Les agents déconseillent aux joueurs de la NBA de parler avec force des problèmes sociaux

De nombreux joueurs de la NBA et même la ligue elle-même discutent des meilleures façons de contribuer à la lutte contre le racisme qui prend de l'ampleur aux États-Unis.

Mais tout le monde ne veut pas courir à toute vapeur.

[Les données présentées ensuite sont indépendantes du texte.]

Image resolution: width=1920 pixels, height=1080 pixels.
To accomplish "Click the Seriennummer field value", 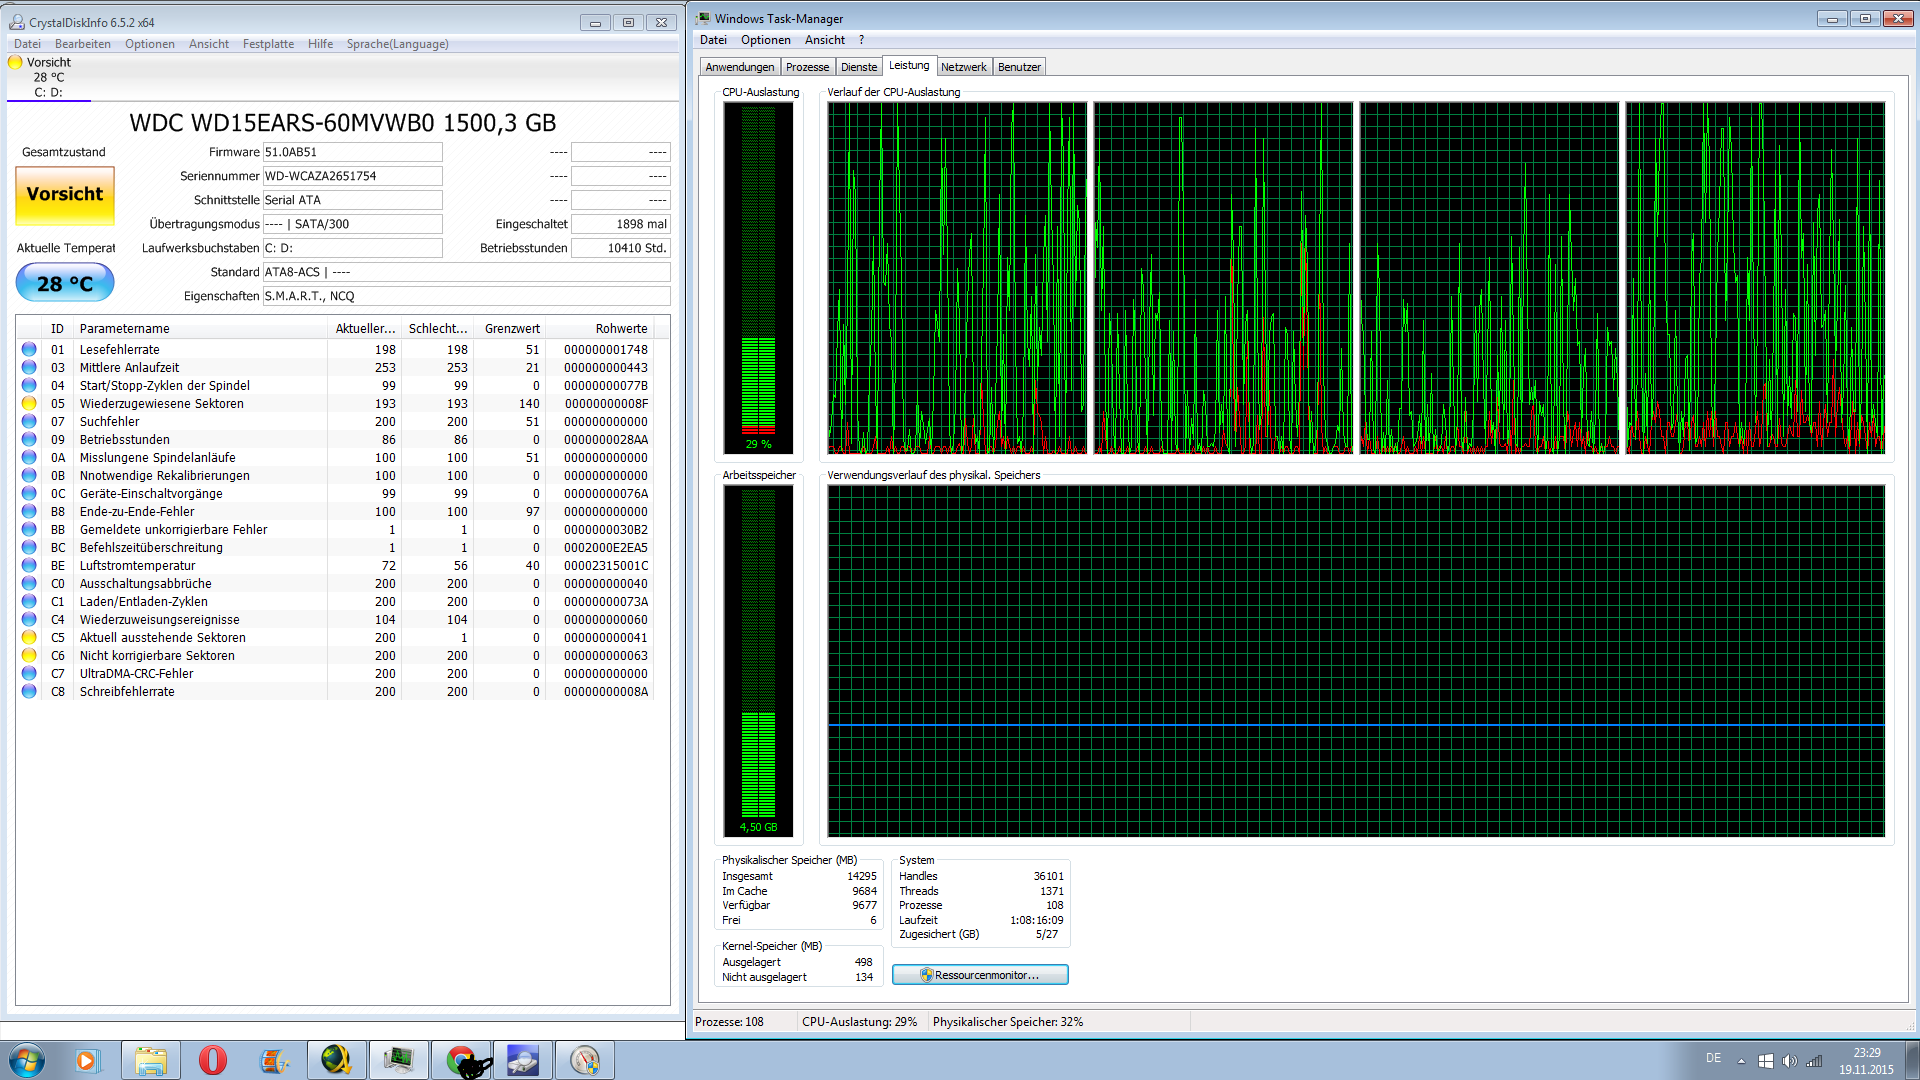I will [x=352, y=176].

Jared Weiss de The Athletic:

Des sources de la ligue ont déclaré à The Athletic que plusieurs agents avaient déconseillé à leurs clients de parler avec force pour soutenir le mouvement de réforme de la justice sociale, craignant que cela n'effraie certaines équipes cherchant à éviter toute controverse.

Les bons agents donneront à leurs clients des conseils complets et précis, puis laisseront les clients décider eux-mêmes de la marche à suivre. Si s'exprimer peut nuire à leur carrière, les joueurs doivent en être conscients.

Les joueurs doivent également considérer que les agents (comme tout le monde) ont des préjugés. Les agents reçoivent un pourcentage du salaire, pas une réduction directe de la justice sociale.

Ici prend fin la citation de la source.